Она что-то, вероятно, услышала, кто-нибудь всегда что-нибудь да услышит. Я проснулся и насторожился. Остальные тоже застыли в болезненном внимании; мы услышали бы и падение перышка. Сначала я ничего не услышал необычного. На тисе ухнула сова, ей из леса ответила другая. Потом Дороти шепнула: «Слышите!» и Мать шикнула: «Тихо!», нас всех охватила тревога.
Подобно стаду олених и молоди без самца, мы сбились в кучку. И тогда мы услышали на дальнем конце тропы к дому слабый, но безошибочно определяемый звук — скрежет металла по замерзшей земле, перемежающийся звоном цепи.
Девочки обменялись взглядами, они узнали ужасные звуки, их светлые глаза расширились от страха. «Это он!» — шептали они дрожащими голосами. «Он снова сбежал! Это он!»
Это, действительно, был он. Мать заложила дверь засовом и задула лампу и свечи. Мы сбились в кучку в трепещущей отблесками огня темноте, ожидая зловещего визитера.

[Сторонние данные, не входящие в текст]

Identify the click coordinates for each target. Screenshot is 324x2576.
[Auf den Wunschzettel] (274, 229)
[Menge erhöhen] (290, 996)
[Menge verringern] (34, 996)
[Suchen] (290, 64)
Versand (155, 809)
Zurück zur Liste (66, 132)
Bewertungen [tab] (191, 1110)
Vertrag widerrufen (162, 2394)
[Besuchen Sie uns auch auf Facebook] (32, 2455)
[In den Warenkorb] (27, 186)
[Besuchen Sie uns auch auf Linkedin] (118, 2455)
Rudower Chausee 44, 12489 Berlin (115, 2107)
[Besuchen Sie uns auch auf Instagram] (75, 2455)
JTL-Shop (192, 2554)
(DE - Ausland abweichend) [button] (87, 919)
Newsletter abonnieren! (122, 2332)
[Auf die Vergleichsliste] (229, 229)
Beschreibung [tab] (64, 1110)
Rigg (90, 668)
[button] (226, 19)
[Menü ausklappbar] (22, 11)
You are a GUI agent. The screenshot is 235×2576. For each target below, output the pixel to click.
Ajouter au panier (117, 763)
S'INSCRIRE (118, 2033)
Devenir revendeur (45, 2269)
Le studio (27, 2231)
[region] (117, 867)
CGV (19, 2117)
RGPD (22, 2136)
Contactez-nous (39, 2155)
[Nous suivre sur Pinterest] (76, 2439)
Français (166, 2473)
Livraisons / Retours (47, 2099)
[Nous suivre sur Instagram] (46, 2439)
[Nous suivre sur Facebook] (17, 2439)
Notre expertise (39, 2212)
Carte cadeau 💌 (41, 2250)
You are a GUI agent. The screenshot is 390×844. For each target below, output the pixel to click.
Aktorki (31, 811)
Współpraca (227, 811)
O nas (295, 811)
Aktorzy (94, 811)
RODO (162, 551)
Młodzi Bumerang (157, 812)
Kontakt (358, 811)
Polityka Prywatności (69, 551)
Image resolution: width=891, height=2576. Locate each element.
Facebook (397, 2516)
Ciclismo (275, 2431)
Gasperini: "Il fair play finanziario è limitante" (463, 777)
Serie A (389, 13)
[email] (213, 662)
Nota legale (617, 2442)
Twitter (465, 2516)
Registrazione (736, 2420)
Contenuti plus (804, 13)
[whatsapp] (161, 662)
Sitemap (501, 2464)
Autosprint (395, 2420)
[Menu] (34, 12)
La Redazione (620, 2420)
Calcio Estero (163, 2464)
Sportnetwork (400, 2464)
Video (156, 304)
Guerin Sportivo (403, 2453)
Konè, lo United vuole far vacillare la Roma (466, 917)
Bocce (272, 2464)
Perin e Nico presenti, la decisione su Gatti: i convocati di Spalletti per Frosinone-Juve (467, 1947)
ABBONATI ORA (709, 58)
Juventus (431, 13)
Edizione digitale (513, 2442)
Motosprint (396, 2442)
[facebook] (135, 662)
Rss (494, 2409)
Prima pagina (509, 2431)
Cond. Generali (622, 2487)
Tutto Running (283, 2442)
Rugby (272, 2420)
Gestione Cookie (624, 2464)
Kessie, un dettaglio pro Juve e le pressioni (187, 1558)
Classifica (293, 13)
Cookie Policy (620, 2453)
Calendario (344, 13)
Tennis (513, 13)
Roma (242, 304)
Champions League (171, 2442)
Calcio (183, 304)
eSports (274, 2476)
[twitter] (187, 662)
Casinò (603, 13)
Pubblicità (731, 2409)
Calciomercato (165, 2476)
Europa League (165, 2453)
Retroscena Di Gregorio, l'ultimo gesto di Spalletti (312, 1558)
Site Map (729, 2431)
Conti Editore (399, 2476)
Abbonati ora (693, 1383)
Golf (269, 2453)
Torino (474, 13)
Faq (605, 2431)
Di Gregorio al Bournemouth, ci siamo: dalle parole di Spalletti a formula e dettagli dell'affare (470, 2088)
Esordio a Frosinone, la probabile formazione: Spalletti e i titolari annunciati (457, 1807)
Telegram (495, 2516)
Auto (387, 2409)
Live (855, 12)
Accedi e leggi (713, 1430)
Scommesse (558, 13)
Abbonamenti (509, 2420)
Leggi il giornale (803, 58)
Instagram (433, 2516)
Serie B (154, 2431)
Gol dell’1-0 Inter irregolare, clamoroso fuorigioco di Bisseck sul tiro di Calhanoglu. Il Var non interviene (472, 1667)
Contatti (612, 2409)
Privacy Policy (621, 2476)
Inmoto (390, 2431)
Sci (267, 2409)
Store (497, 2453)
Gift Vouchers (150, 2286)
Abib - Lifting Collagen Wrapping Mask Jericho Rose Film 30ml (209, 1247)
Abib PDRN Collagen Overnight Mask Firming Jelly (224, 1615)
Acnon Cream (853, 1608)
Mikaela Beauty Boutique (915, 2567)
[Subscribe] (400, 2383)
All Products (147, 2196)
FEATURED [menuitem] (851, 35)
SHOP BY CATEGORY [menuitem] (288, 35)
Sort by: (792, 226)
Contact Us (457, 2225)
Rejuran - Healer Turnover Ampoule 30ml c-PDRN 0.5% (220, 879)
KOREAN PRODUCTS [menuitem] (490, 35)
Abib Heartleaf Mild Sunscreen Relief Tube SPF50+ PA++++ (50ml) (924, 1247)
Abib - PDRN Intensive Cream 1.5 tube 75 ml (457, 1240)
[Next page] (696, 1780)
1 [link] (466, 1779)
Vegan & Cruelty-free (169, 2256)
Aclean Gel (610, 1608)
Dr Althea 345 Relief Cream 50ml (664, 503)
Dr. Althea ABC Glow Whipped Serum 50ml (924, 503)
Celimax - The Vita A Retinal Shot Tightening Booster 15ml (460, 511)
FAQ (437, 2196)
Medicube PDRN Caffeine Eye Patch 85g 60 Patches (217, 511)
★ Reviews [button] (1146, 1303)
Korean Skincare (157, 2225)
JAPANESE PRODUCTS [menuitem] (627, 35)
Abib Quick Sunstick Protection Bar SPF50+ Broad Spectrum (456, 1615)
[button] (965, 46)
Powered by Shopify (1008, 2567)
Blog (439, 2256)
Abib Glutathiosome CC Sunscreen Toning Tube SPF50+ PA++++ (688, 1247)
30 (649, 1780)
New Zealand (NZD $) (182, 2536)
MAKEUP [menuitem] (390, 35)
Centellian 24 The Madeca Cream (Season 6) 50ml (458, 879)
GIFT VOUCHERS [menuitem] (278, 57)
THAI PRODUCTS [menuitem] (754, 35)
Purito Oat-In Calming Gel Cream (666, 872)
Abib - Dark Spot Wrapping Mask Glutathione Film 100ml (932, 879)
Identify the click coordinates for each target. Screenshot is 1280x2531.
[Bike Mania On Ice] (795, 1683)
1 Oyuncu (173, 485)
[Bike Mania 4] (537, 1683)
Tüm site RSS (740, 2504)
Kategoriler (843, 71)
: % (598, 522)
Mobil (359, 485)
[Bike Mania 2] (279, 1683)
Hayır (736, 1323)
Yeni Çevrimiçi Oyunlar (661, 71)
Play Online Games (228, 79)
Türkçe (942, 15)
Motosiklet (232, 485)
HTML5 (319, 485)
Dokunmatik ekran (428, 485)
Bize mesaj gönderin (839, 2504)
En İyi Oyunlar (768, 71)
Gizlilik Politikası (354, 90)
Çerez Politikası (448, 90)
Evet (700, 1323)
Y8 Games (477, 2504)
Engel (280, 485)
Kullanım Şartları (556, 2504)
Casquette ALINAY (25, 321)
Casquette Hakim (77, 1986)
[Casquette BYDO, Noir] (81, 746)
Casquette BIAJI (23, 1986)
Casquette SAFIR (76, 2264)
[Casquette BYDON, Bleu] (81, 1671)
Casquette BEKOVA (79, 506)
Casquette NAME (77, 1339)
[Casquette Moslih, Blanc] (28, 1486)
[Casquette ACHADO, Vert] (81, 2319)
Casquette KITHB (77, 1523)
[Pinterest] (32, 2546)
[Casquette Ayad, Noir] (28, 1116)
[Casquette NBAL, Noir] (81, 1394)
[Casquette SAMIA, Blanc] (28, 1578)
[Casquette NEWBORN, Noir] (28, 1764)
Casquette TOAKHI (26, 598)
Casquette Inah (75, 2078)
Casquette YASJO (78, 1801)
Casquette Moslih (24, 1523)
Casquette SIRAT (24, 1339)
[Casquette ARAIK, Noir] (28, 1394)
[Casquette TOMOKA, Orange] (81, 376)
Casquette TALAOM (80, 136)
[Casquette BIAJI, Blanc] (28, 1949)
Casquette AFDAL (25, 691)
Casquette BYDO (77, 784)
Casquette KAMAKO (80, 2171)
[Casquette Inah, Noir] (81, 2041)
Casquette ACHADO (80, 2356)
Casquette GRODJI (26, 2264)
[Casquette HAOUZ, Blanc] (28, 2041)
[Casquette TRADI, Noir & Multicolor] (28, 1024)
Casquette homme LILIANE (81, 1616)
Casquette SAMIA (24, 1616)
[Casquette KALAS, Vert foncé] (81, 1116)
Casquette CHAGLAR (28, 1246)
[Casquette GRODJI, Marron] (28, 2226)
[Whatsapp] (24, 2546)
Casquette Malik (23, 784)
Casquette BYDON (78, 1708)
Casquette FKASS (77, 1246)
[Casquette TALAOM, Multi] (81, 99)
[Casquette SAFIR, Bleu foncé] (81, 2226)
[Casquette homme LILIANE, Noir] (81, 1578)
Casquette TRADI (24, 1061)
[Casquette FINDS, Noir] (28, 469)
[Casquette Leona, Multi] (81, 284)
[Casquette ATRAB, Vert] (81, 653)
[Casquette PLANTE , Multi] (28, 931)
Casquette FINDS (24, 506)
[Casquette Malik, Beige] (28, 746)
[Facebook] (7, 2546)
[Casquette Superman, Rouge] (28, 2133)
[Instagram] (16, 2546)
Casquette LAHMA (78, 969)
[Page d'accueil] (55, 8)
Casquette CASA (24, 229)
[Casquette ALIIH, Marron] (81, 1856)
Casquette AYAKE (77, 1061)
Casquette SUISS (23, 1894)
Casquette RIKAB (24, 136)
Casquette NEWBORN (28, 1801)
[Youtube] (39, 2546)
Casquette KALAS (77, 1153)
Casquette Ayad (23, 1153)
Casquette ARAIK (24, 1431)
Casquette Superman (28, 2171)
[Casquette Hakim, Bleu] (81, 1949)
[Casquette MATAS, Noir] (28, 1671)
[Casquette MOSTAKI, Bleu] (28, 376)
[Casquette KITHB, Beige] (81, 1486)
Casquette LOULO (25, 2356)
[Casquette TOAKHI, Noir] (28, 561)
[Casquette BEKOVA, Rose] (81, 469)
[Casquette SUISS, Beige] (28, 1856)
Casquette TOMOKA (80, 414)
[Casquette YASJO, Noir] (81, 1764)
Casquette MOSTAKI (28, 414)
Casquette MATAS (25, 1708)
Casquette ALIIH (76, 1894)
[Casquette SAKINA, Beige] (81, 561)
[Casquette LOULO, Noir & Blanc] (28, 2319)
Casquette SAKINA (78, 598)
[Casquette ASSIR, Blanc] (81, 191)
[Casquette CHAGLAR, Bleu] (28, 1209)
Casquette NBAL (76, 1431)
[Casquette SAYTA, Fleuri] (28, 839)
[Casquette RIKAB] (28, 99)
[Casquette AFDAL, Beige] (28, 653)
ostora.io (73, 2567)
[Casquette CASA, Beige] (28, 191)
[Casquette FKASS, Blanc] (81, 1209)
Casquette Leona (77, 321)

Звуки цепей становились все громче и ближе, продвигаясь в ночи, скользя в нашу сторону вдоль дальнего края тропы в своем беспощадном, залитым лунным светом движении. Девочки съежились каждая на своем стуле и начали по-идиотски хихикать; они, должно быть, посходили с ума.
— Тихо, — прикрикнула Мать. — Сидите тихо. Не двигайтесь… — Ее лицо исказила тревога.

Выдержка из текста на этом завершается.